La mayoría de la gente que nos visita es de México, el 80 por ciento, pero hay mucho mexicano afuera que se siente muy impotente. Yo no conozco a los voluntarios. Gente que está en Helsinki y dice: quiero hacer algo, mi mamá vive en Tamaulipas. A esa gente yo siempre intento disuadirla, le digo: “es muy difícil, te la vas a pasar muy mal, puede pasar algo en tu ciudad, puedes encontrar gente que conoces”, que eso pasa. Y si no los persuado, entonces participan. Y nadie nunca ha fallado. Ni un día. El que se compromete se compromete. Está funcionando muy bien. Incluso tengo voluntarios para los días de Navidad y Fin de Año, que me parecía imposible. Me he dado cuenta de que hay mucha gente que necesita hacer algo. No es sólo por las víctimas muertas, sino por nosotros que somos víctimas: que vivimos con mucho miedo y mucha tristeza.

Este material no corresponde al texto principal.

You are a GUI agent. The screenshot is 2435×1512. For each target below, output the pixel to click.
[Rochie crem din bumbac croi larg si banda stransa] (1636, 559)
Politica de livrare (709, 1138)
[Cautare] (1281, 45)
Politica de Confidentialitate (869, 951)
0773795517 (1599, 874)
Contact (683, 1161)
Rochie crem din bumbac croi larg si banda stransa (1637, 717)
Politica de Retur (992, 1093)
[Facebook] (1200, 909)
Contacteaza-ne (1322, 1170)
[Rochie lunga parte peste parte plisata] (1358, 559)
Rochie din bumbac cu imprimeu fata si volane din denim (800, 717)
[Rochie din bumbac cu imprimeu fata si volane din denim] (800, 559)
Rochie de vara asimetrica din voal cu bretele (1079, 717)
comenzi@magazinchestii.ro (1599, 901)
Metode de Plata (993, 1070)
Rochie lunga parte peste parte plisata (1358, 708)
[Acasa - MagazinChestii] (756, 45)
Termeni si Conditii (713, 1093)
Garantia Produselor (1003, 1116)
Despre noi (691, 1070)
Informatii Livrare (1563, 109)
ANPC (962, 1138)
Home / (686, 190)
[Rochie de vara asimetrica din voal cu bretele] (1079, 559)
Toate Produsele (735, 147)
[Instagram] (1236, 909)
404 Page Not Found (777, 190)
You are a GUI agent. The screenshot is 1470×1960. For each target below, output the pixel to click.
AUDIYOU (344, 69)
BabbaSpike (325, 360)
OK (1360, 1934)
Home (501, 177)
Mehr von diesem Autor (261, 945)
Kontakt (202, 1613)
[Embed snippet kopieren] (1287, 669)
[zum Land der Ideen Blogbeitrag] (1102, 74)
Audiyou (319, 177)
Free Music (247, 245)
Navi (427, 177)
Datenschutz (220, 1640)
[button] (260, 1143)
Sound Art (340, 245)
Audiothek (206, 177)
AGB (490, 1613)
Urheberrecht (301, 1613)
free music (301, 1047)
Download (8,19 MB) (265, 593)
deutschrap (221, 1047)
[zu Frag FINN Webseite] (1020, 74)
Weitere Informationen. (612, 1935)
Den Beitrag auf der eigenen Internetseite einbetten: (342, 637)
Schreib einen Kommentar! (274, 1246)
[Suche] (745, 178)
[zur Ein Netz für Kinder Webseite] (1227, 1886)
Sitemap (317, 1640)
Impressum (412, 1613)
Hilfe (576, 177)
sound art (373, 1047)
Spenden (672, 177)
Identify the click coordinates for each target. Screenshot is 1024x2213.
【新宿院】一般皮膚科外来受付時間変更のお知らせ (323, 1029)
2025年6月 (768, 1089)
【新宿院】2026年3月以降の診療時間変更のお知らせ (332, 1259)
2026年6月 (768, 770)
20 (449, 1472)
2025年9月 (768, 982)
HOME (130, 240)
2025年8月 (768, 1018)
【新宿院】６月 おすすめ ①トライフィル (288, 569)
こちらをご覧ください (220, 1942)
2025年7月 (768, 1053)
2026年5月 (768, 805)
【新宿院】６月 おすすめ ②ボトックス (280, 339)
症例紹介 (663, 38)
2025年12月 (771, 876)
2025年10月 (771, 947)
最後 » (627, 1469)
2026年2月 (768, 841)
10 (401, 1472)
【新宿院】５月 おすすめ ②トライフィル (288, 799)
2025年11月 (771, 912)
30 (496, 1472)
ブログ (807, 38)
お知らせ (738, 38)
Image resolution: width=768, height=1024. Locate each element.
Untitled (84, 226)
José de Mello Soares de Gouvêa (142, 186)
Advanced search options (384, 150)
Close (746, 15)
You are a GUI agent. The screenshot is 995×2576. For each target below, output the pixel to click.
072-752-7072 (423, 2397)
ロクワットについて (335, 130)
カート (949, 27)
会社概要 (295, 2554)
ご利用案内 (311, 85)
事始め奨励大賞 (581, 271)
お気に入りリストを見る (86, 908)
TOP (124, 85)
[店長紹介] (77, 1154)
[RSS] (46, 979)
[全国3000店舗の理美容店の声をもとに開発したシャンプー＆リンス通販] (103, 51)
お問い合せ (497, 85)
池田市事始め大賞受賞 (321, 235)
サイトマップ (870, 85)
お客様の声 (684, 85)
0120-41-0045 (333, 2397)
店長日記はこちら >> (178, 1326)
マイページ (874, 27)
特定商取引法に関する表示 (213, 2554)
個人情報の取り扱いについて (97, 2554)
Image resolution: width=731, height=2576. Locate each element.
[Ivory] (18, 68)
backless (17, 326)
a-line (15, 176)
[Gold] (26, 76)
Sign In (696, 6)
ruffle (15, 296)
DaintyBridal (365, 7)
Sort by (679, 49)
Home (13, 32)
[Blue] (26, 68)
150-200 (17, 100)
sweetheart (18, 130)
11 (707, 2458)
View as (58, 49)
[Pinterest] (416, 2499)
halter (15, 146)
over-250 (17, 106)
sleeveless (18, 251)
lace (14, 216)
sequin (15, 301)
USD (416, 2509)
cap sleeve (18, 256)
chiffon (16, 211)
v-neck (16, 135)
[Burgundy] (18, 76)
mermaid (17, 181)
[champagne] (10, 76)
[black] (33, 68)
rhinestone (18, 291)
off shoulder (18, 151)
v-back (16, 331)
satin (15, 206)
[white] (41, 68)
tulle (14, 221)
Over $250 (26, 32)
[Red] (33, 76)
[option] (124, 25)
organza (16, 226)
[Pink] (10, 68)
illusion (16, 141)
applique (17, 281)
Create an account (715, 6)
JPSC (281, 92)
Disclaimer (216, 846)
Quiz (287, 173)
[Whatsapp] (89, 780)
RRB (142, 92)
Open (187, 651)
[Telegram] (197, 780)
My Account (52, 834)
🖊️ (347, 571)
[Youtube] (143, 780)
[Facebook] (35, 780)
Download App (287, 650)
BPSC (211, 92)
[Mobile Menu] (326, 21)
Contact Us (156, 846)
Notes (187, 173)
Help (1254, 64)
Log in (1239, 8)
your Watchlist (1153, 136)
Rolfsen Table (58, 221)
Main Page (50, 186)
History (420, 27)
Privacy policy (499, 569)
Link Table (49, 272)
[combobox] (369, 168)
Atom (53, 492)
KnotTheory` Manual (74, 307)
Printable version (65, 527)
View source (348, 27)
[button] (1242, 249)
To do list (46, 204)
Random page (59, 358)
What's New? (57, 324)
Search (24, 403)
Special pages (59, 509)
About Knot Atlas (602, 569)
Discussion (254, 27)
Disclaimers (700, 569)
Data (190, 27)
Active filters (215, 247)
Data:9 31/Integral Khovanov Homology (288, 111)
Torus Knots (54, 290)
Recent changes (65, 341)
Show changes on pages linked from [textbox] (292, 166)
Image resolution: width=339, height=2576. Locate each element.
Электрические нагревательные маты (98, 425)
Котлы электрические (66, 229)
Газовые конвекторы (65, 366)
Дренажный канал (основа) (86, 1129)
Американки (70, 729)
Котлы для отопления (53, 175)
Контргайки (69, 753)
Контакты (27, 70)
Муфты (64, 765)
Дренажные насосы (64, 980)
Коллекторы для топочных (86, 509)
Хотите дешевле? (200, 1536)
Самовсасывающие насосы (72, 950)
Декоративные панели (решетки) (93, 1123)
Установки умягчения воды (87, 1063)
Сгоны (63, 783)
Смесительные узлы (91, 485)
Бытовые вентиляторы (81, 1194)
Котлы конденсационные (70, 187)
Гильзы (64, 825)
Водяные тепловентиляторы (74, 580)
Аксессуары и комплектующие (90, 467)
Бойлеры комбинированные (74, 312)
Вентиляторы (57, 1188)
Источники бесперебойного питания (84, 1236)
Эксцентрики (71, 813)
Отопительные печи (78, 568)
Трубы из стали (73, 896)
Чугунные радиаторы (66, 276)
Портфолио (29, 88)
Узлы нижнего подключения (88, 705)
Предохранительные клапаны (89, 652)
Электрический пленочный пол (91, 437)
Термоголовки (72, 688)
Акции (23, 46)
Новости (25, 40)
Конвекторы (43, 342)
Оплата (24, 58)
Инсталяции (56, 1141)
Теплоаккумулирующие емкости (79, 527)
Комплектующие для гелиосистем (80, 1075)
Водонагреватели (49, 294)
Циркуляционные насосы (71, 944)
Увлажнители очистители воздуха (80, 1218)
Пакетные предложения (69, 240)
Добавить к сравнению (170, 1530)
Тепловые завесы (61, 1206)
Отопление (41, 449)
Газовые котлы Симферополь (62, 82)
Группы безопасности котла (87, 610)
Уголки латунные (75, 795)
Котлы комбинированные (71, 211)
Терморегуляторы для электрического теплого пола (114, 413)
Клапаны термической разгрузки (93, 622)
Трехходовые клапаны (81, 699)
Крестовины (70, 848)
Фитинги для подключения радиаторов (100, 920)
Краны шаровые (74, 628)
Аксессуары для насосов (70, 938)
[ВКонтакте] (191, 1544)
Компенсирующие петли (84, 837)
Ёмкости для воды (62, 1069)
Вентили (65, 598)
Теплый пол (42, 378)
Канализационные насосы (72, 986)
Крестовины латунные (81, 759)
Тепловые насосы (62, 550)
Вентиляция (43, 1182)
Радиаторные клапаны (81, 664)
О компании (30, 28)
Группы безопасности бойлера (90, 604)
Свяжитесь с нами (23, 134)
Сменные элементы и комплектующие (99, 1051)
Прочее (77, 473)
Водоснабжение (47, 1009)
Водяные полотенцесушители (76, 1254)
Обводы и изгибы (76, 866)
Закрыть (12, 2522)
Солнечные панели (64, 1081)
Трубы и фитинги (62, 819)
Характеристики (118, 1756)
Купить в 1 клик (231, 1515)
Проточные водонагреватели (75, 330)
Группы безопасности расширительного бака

Todos los países de América Latina, excepto Costa Rica, han pasado por un periodo de violencia extrema. Lo que vemos en México, Argentina o Paraguay lo han vivido. De otra manera, en otras circunstancias, pero han vivido un período de violencia extrema, miedo y desprotección absoluta. Por eso he convocado a escritores de toda América Latina para que cuenten en un texto, en un proyecto que se inaugura el 15 de diciembre, y se llama El Mapa Latinoamericano de Nuestro Futuro, qué viene después; es decir, cuáles son las consecuencias de vivir lo que estamos viviendo. Los niños desaparecidos de Argentina, los huérfanos de la violencia de la guerra de Ecuador… Cuál es nuestro futuro. Porque cuando esto acabe –que esperemos que acabe, porque la violencia en América es en ciclos–, lo vamos a pagar. México no será el mismo en años y años. Y vamos a estar durante un mes en el blog viendo el futuro.

Acabo de hablar con un editor y le he dicho: quiero publicarlo y que todo el dinero vaya a una escuela de Ciudad Juárez, o a las madres de las desaparecidas, o los hogares de migrantes desde Oaxaca. A lo mejor estos proyectos especiales sirven para recaudar un poco de dinero para algo.

Lolita Bosch

Por ahora, lo hago yo. Le dedico tres o cuatro horas diarias –con todo el gusto. Estoy aprendiendo muchas cosas; no lo hago sólo como un acto de bondad, me interesa: me interesa el país, la política, la violencia. El otro día, una chica que financia proyectos culturales me dijo si quería solicitar una ayuda en México y le dije que del gobierno mexicano no. No quiero nada, sería terrible. Hay unas ayudas de la comunidad económica europea, pero tiene que ser clarísimo que es una institución sólo dedicada a la cultura, que no tenga vínculos… y eso es muy difícil. Si no hay una institución así, que ayude, no. Lo hago yo y ya está. Otra cosa es si sale una editorial –yo publico en Mondadori, por ejemplo–que publique el libro del Mapa Latinoamericano de Nuestro Futuro y se haga cargo de publicar el libro, recaudar el dinero y mandarlo. Sería una institución que nos ayudaría, pero para un proyecto concreto.

El blog sigue mientras esto siga. Ojalá pueda un día cerrar este blog. Lo de México va a durar mucho. El año anterior a las elecciones en México se llama “el año de Hidalgo”, en el que todo el mundo se lleva algo. Y este año es año de Hidalgo. Entonces, este año va a empeorar. Hay el doble de muertos que el año pasado: llevamos diez mil en lo que va del año. Hay muchas cosas por hacer. Muchas.